Romeo: “So, [my name], you wanna go it to my place tonight?”

Me: “No, thanks.”

Romeo: “Why not?!”

Me: “I don’t like mixing business with work.”

Romeo: “You’re boring. Okay then…”

(A few months pass…)

Romeo: “I got a new girlfriend.”

Me: “Congratulations!”

Romeo: “Yeah, she and I…”

(He starts recanting all they have done together intimately in graphic detail.)

Me: *uncomfortable* “Okay…”

Romeo: “Don’t believe me?
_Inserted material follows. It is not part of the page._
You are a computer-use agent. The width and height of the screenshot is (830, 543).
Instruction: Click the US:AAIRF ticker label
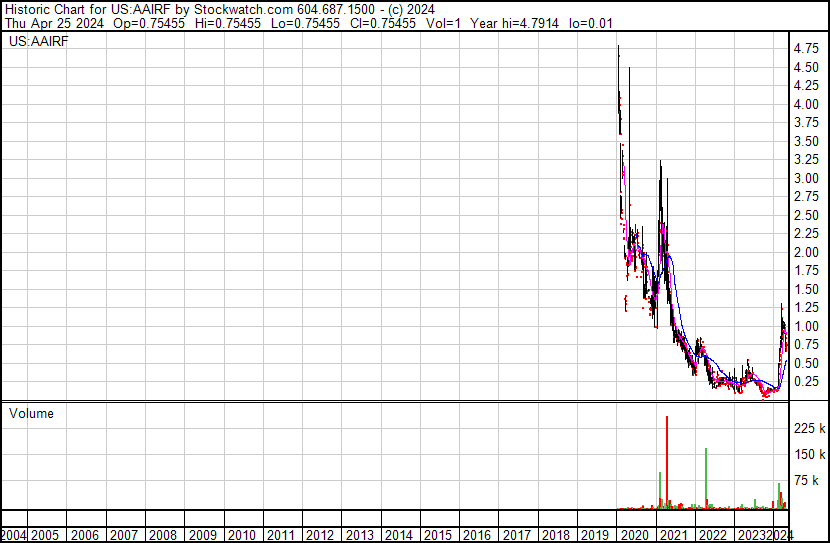pyautogui.click(x=38, y=41)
I’ll bring her by sometime.”

Me: “That’s okay…”

(Next day, he brings a girl.)

Romeo: “Hey [my name]! This is my girl.”

Me: “Nice to meet you.”

Romeo: “I bet you wish you were her right now!”

(Unbelievably, they start engaging in heavy PDA with the girl right on my desk, complete with groping, spit swapping, tongues, and nearly undressing.)

Me:  “Uh, could you not do that here? I’m trying to work.”

Romeo: “You’re just jealous!”

(He doesn’t stop, and proceeds to have nearly have sex with her in front of everyone. I run and go to the boss’s office and tell him what’s happening.)

Boss: *laughs* “Oh, so he finally got a girl, eh? Atta boy. Don’t worry, just ignore it. That’s just the way he is.”

Me: “…”

(I quit soon after that, and filed sexual harassment charges against the company. Turns out, Romeo was the owner’s son!)